_THE INPUT_.

· · · ·

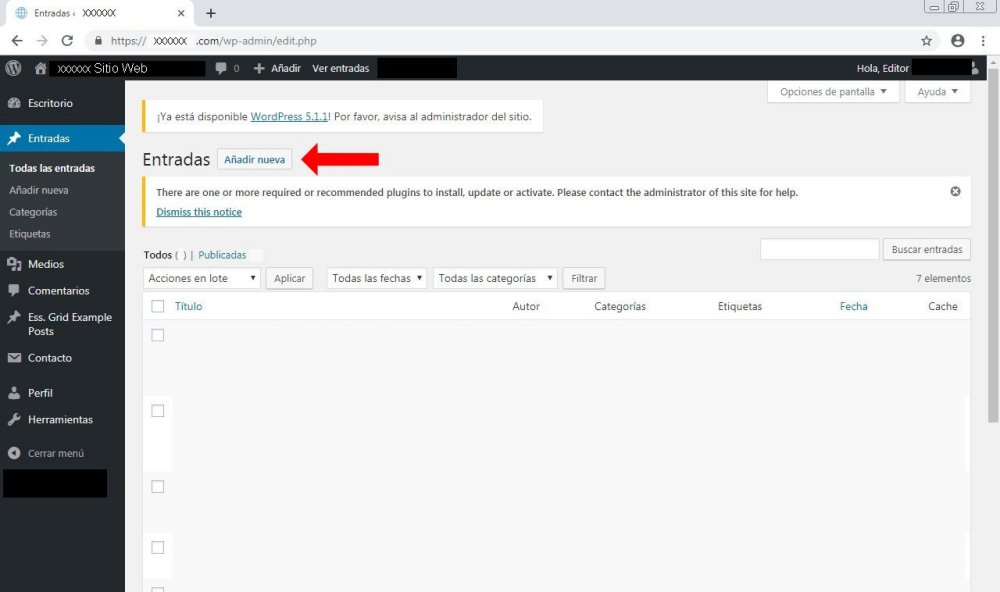Screen dimensions: 1000x592
Task: Click the search entries input field
Action: pos(819,250)
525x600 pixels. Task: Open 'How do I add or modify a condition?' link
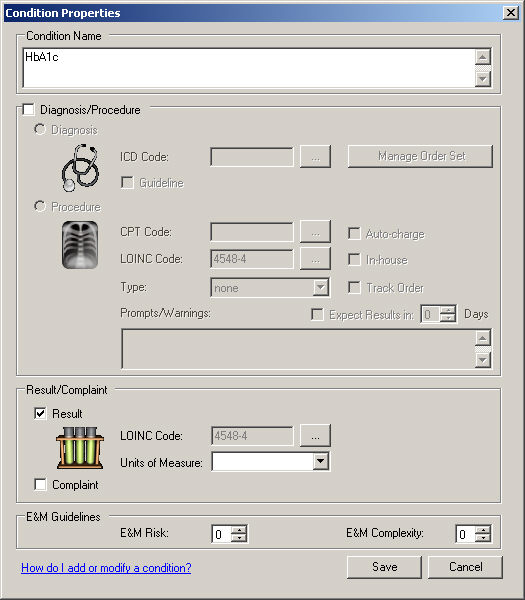coord(106,568)
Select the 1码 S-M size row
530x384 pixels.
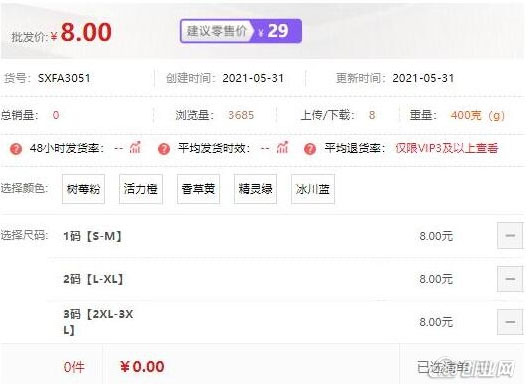click(286, 236)
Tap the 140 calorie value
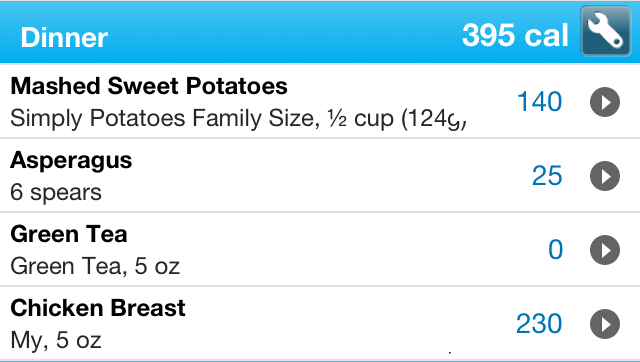 pyautogui.click(x=540, y=102)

· · · ·

_WHAT YOU WILL DO_. When you reach the line containing "525x600 pixels. Task: Open" in the records above, write out that line and every line after it through the end, exactly, but omit the pictures.

_FINAL ANSWER_.
525x600 pixels. Task: Open 'How do I add or modify a condition?' link
coord(106,568)
Select the 1码 S-M size row
530x384 pixels.
click(286, 236)
Tap the 140 calorie value
 pyautogui.click(x=540, y=102)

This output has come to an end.